Com música de Alfredo Marceneiro (fado tradicional – Fado Cravo) e com letra do Luís Manhita, “Memória Apagada” convida-nos a viver uma história como tantas outras onde o fadista partilha com grande coragem a sua alma de forma cantada em versos que de olhos fechados tão bem a reconhecemos.
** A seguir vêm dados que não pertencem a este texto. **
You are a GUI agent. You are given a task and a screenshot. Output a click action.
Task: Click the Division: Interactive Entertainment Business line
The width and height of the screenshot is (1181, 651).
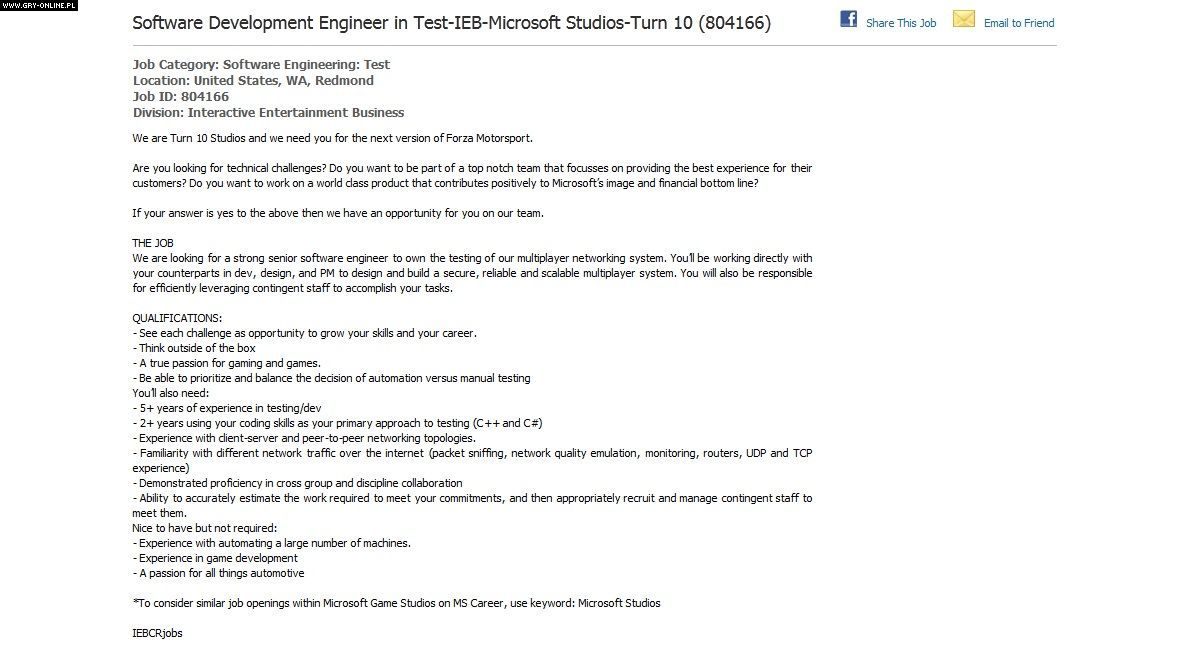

Se o fado tem a magia de nos fazer sentir português, este não é diferente e assume em si a audácia de nos mostrar que um sentimento tão digno como o amor é em todos os momentos e circunstâncias apenas amor.

 

Luís Manhita, entrega-se à sua letra e nada esconde, mesmo num mundo que acredita ainda não estar totalmente preparado para entender que o fado não tem cor, nem cheiro, não tem forma ou meio é, tal como o amor, um sentido que nos pertence a todos nós e sempre digno em todas as formas.

Este é um acto de coragem do fadista que, mesmo tendo presente que existe ainda um grande preconceito no fado em relação à orientação sexual, acredita que não pode continuar a ser apenas um grito em silêncio como tantos outros que se calam à opressão, medo e intolerância.

Um projecto fechado há mais de 10 anos na gaveta por falta de coragem vê agora a luz do dia, não apenas na voz mas em imagem, mostrando não só a alma de poeta mas a verdade das suas memórias e vivências.

“Este vídeoclipe não é mais do que uma história de amor, só que foge ao cliché de ser um casal heterossexual apaixonado. É o amor que vivo e não poderia contar outra história. Sei que é a história de muita gente. Gostava que outras pessoas, principalmente no fado, também sentissem a liberdade de expressar o amor que vivem.”

Agora, a celebrar 13 anos de carreira, o fadista de 44 anos acredita que o resultado deste trabalho pode chegar a muitas pessoas, e mostrar claramente que no fado há lugar para tudo e todos, de uma forma em tudo igual, pois apenas é nada mais do que uma história de amor. “Este vídeoclipe não é mais do que uma história de amor, só que foge ao cliché de ser um casal heterossexual apaixonado. É o amor que vivo e não poderia contar outra história. Sei que é a história de muita gente. Gostava que outras pessoas, principalmente no fado, também sentissem a liberdade de expressar o amor que vivem. Que se inspirem e que de uma vez por todas, deixemos de usar a sexualidade e o género de cada pessoa para as definir como tal ou que as olhemos apenas com o filtro da sexualidade para definir o seu valor artístico e profissional. "Fado é amor" como diz no título de um álbum de Carlos do Carmo. E o amor, é amor”, conclui Luís Manhita.